Meth labs down in Idaho, meth use stagnates

December 10, 2014 - KTVB

BOISE — It is one of the biggest public safety and public health issues our state faces, meth use. That’s despite much less meth being produced here in Idaho. That’s because now, it’s being shipped in.

Nampa Police are still investigating a meth lab found at a Nampa home Tuesday night.

Tyler Deal lives next door. “There were a lot of people coming in and out of this house.”

Nampa officers found chemicals and equipment used to make meth, and arrested 37-year-old Veryl Terry.

But, according to Elisha Figueroa, with the Idaho Office of Drug Policy, meth labs are becoming more rare in Idaho. That’s the good news. The bad news, according to Figueroa, is, “Meth is still a big problem. In Idaho, it’s not homegrown any more. We don’t see a lot of meth labs. We don’t see a lot of meth lab busts any more.
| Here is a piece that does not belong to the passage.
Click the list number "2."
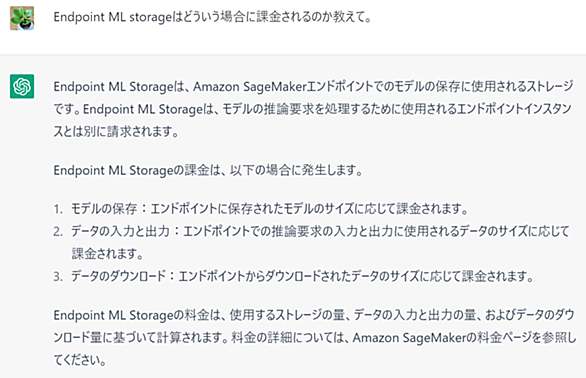The image size is (586, 378). [58, 231]
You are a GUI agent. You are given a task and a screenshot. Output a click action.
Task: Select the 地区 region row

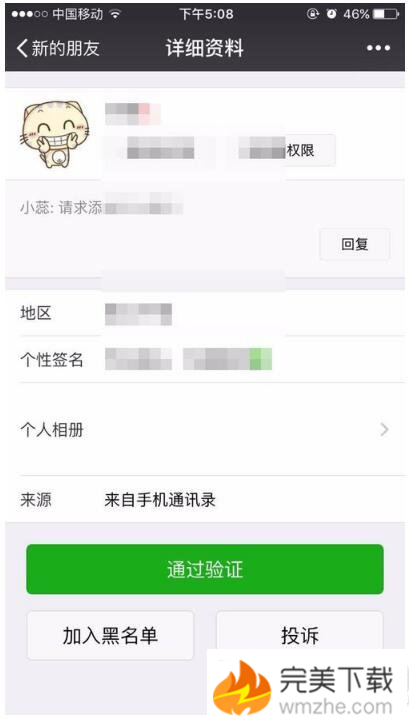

But, what we see, is it’s being trafficked in from Mexico.”

Figueroa and Idaho State Police say drug cartels in Mexico are now shipping in most of Idaho’s meth. So, while the Idaho Meth Project has succeeded in reducing the amount of young people using meth, it’s still being used by about the same amount of Idaho adults.

Also, Figueroa says, when compared to meth houses, this drug activity is tougher to identify, “It’s difficult for the average citizen to see drugs being trafficked up and down the freeway.”

So, how can average Idahoans help fight drug abuse here? The quickest-growing drug problem in Idaho is prescription drug abuse. The battle against that actually starts with all of us.

“There are things that we can do proactively to fight that issue. We can ensure that our medications are locked up. Then, when you’re finished with your medications, dispose of them in the proper manner,” says Figueroa. “It’s something that everybody can take a little piece of and be responsible for.”

If you are looking to get rid of your un-needed prescriptions, there are 44 law enforcement agencies across the state that can take them for you.

Also, besides prescription drugs and meth, Figueroa says marijuana is the third real big drug issue Idaho is facing. She says, with surrounding states legalizing it, more people here are trafficking it, and using it.